Shawn Lawlor graduated from the University of Ottawa in 1990. Upon graduation, he worked for several years in Japan in education and public relations, subsequently returning to Canada to complete post-graduate studies under Capilano University’s Asia Pacific Management Program. Between 1995 and 2007, Mr. Lawlor pursued a career in Canada’s forest products industry, in progressively senior international marketing and sales management roles with Crestwood International Industries, Doman Western Forest Products, and Tembec Forest Products. In 2007, he joined the Canada Wood Tokyo Office as Managing Director. His key role is to lead a multi-disciplinary team to manage access and trade development initiatives on behalf of Canadian industry and government funding agencies. He has led numerous R&D, technical and promotional initiatives to expand wood use into Japanese mid-rise, large-scale non-residential and mass timber applications. Mr. Lawlor also spearheaded the Canada-Tohoku Reconstruction Project to rebuild wooden public structures in the Tohoku region affected by the 2011 Tsunami. He serves as Vice-Chair of the Osaka Lumber Cooperative Association and sits on a number of Japanese housing industry association committees, including the Japan 2×4 Home Builder Association and the Japan Wood Truss Association.

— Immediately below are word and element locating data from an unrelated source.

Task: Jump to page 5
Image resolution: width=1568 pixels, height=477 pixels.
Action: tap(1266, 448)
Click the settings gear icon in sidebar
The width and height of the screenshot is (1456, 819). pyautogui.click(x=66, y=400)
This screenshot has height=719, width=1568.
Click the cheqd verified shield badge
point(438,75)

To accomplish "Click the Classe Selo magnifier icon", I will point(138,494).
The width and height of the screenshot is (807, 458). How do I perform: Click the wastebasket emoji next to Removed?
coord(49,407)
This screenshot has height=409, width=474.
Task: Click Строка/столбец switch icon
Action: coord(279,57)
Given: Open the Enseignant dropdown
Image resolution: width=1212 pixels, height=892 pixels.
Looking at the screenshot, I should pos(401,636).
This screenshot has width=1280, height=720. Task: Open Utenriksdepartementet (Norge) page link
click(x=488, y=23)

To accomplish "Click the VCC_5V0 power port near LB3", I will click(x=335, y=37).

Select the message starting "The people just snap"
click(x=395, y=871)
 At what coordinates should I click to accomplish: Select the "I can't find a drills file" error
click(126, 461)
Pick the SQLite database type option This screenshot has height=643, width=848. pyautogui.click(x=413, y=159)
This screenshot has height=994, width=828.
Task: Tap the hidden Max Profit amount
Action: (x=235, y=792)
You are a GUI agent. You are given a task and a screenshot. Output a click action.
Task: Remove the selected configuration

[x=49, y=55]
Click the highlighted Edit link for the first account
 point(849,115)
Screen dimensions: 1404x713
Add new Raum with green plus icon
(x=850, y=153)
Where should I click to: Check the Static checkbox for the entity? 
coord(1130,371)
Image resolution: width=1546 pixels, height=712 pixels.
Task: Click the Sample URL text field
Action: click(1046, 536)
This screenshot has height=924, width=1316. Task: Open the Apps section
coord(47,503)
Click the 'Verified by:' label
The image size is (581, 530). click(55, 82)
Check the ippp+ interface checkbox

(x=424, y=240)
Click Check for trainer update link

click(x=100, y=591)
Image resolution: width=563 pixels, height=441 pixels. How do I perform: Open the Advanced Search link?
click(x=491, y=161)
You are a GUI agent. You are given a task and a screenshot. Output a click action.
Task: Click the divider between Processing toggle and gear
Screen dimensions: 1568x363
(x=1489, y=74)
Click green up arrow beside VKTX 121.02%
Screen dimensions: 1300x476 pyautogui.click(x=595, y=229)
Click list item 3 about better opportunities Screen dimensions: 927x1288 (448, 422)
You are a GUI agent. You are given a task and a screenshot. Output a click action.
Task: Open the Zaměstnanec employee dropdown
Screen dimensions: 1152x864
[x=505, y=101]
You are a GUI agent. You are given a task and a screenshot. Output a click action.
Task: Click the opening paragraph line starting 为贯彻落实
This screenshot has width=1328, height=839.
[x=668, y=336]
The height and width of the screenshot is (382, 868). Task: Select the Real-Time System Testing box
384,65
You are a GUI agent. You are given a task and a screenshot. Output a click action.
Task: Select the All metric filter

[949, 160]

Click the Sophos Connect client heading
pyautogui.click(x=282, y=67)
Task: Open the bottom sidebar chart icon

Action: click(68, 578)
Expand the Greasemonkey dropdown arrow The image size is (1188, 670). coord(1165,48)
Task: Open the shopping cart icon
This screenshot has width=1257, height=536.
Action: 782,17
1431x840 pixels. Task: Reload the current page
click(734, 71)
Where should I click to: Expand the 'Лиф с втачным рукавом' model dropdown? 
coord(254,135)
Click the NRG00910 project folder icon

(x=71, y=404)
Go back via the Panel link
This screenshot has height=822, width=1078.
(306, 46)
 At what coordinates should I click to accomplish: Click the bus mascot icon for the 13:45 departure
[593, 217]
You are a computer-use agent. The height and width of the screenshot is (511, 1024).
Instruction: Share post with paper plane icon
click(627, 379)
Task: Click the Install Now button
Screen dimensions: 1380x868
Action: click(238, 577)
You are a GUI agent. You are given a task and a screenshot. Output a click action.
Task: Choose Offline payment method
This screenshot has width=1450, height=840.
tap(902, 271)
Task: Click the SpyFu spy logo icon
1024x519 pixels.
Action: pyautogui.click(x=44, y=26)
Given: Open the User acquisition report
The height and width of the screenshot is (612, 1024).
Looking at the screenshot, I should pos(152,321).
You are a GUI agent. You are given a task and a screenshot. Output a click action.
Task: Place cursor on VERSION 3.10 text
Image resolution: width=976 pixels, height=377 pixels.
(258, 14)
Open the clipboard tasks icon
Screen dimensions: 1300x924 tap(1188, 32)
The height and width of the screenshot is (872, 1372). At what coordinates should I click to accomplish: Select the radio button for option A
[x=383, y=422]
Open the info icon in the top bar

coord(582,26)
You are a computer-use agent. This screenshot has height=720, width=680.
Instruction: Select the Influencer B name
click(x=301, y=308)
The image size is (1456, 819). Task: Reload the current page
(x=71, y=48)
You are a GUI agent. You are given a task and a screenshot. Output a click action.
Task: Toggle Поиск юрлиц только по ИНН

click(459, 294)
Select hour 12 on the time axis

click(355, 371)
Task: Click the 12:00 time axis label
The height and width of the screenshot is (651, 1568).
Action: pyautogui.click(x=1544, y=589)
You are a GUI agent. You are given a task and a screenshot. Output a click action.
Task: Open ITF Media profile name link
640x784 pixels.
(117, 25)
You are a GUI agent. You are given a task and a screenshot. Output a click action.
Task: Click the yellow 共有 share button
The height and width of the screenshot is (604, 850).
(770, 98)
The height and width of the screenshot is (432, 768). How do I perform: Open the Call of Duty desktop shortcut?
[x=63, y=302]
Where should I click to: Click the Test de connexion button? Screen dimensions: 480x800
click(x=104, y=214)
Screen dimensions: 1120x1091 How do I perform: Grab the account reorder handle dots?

KiCheol Bae, KIA, LEED AP, is design principal of Innovative Design Studio, Inc. and also adjunct professor at Chung Nam National University in Korea. He has worked on several mass-timber projects in Korea and emphasizes ‘the necessity of urban wooden architecture’ to replace concrete apartments in modern cities, through lectures at WCTE 2016 Vienna and IWCC (International Woodism City Conference) 2017 Nagoya. Currently, he is focusing on studying prefabrication and wood. www.idsgrape.com
Xuebin Yang is a senior engineer of China Southwest Architectural Design and Research Institute Corp., Ltd. Mr. Yang has been involved in the design of building structures since 1982, and has 20 years of experience in developing the standardization of wood construction in China. He has presided over the development/revision of six national standards, including the Code for Design of Timber Structures GB 50005-2017 and Technical Standard for Multi-Storey and High-Rise Timber Buildings GB/T 51226-2017. He is the co-editor of the Design Handbook of Timber Structures, a complementary document to GB 50005. Mr. Yang is a member of the China Association for Engineering Construction Standardization (CECS), the deputy director and secretary general of the Timber and Composite Structure Committee of CECS, deputy director of the Structural Timber Subcommittee of National Technical Committee 41 on Timber of Standardization Administrator of China (SAC/TC41), and a member of the Technical Committee on Construction Engineering of the Chinese Ministry of Housing and Urban-Rural Development (MOHURD).